解决的办法不是简单地用棕色或黑色塑料包裹机器。问题更深层次。以一位百万富翁的非裔美国妻子 Bina Aspen 的头部和肩膀为原型的 Bina48 "定制角色机器人 "非常引人注目,但它的语言和互动却很有限。Bina48 与非裔美国艺术家 Stephanie Dinkins 之间的一系列对话是一个视频装置的基础。
在其中一段对话中,与一个没有实体的动画头像谈论种族主义的荒谬性显而易见--它根本没有任何个人经历可言,但它的人工智能回答却提到了一个不知名的人的种族主义成长经历。这些都是被植入的记忆,就像《银翼杀手》电影中复制人和机器人的 "记忆 "一样。

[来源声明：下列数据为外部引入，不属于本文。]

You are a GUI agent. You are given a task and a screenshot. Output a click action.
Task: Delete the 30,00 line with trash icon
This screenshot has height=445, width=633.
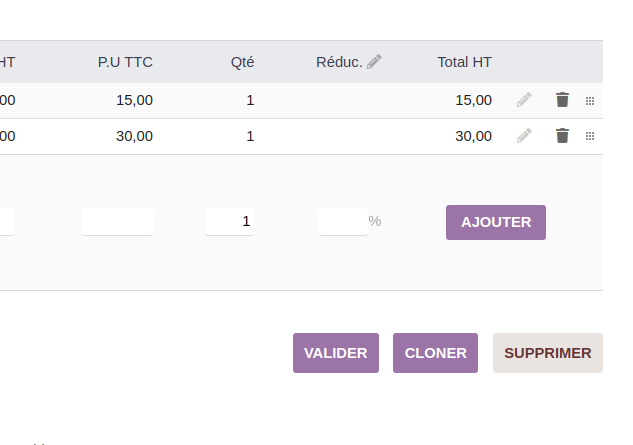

正如我在 2022 年 11 月爱丁堡 "成为人类 "节上所讨论的那样,社会科学方法有助于产生更具包容性的 "工程想象"。例如,我们与康奈尔大学的机器人专家盖伊-霍夫曼(Guy Hoffman)和皇家艺术学院的设计博士生卡罗琳-郑艳(Caroline Yan Zheng)合作,为一本名为《情感化身互动的批判视角》(Critical Perspectives on Affective Embodied Interaction)的出版物征稿。
在那次合作和其他工作中,我们始终关注的一个问题是,人们的身体通过手势、表情和发声与他人进行交流的程度,以及不同文化之间的差异。在这种情况下,让机器人的外观反映出受益于其存在的人们的多样性是一回事,但互动形式的多样化又是怎么回事呢?除了让机器人不再普遍是白人和女性外,社会科学家、交互设计师和工程师还可以共同努力,在手势和触摸等方面提高跨文化敏感度。
这些工作有望让人与机器人的互动不再那么可怕和不可思议,尤其是对于那些需要新型社交辅助机器人帮助的人来说。